This is a an example algorithm that is used to demonstrate how Algorithmic Differentiation works with loops and boolean decision variables (see exp_2 for a simpler example).

Mathematical Function

The exponential function can be defined by

\[\exp (x) = 1 + x^1 / 1 ! + x^2 / 2 ! + \cdots\]

We define \(k ( x, \varepsilon )\) as the smallest non-negative integer such that \(\varepsilon \geq x^k / k !\); i.e.,

\[k( x, \varepsilon ) = \min \{ k \in {\rm Z}_+ \; | \; \varepsilon \geq x^k / k ! \}\]

The mathematical form for our approximation of the exponential function is

\begin{eqnarray} {\rm exp\_eps} (x , \varepsilon ) & = & \left\{ \begin{array}{ll} \frac{1}{ {\rm exp\_eps} (-x , \varepsilon ) } & {\rm if} \; x < 0 \\ 1 + x^1 / 1 ! + \cdots + x^{k( x, \varepsilon)} / k( x, \varepsilon ) ! & {\rm otherwise} \end{array} \right. \end{eqnarray}

include

The include command in the syntax is relative to

cppad- yyyymmdd / introduction/exp_apx

where cppad- yyyymmdd is the distribution directory created during the beginning steps of the installation of CppAD.

x

The argument x has prototype

const Type & x

(see Type below).
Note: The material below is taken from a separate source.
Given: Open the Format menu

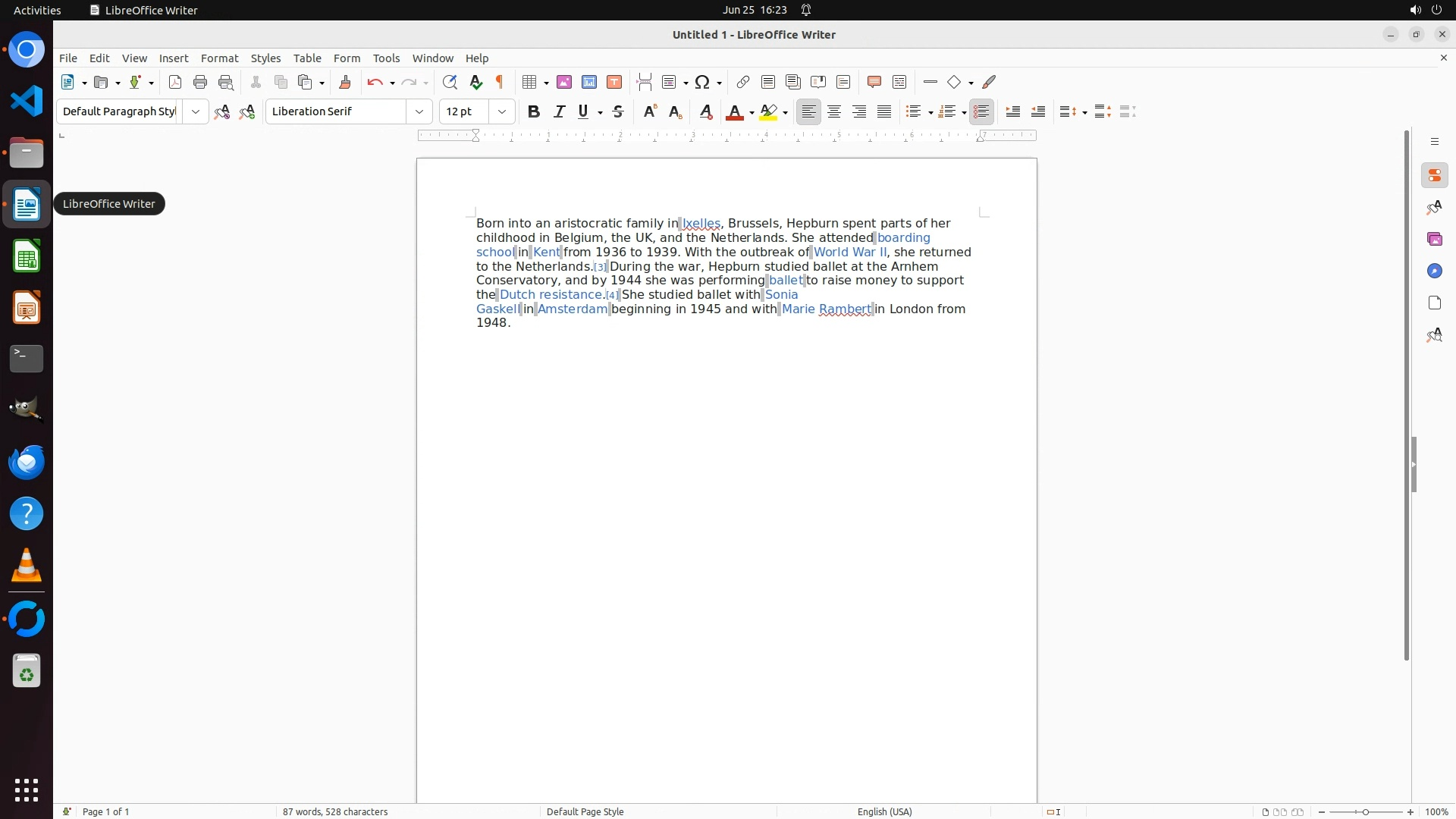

It specifies the point at which to evaluate the approximation for the exponential function.

epsilon

The argument epsilon has prototype

const Type & epsilon

It specifies the accuracy with which to approximate the exponential function value; i.e., it is the value of \(\varepsilon\) in the exponential function approximation defined above.

y

The result y has prototype

Type y

It is the value of the exponential function approximation defined above.

Type

If u and v are Type objects and i is an int :

Operation	Result Type	Description
Type ( i )	Type	object with value equal to i
Type u = v	Type	construct u with value equal to v
u > v	bool	true, if u greater than v , an false otherwise
u = v	Type	new u (and result) is value of v
u * v	Type	result is value of \(u * v\)
u / v	Type	result is value of \(u / v\)
u + v	Type	result is value of \(u + v\)
- u	Type	result is value of \(- u\)

Implementation

The file exp_eps.hpp contains a C++ implementation of this function.

Test

The file exp_eps.cpp contains a test of this implementation.

Exercises

1. Using the definition of \(k( x, \varepsilon )\) above, what is the value of \(k(.5, 1)\), \(k(.5, .1)\), and \(k(.5, .01)\) ?
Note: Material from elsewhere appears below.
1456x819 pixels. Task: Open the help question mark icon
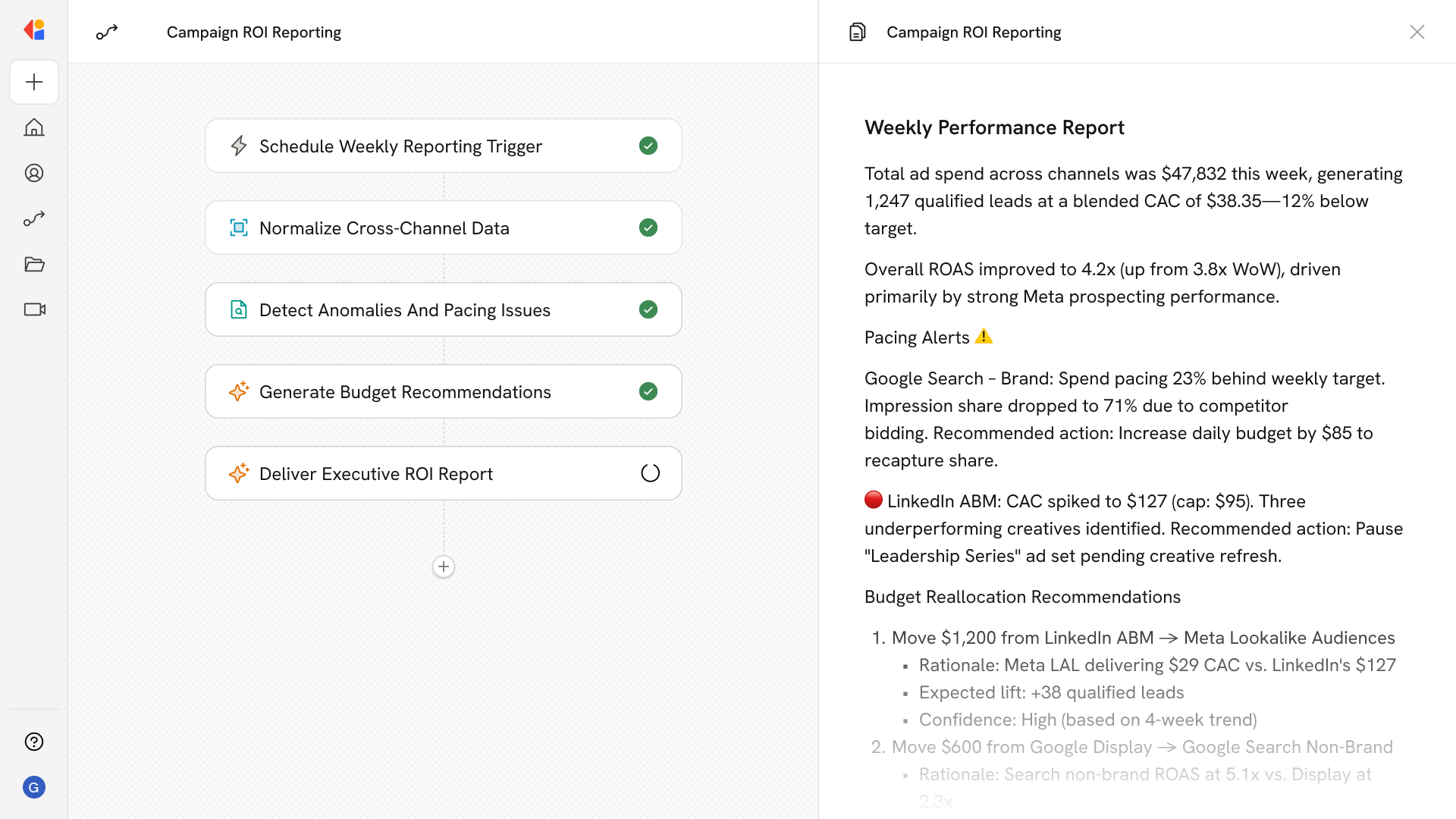point(34,742)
2. Suppose that we make the following call to exp_eps :

   double x       = 1.;
   double epsilon = .01;
   double y = exp_eps(x, epsilon);
   

   What is the value assigned to k , temp , term , and sum the first time through the while loop in exp_eps.hpp ?

3. Continuing the previous exercise, what is the value assigned to k , temp , term , and sum the second time through the while loop in exp_eps.hpp ?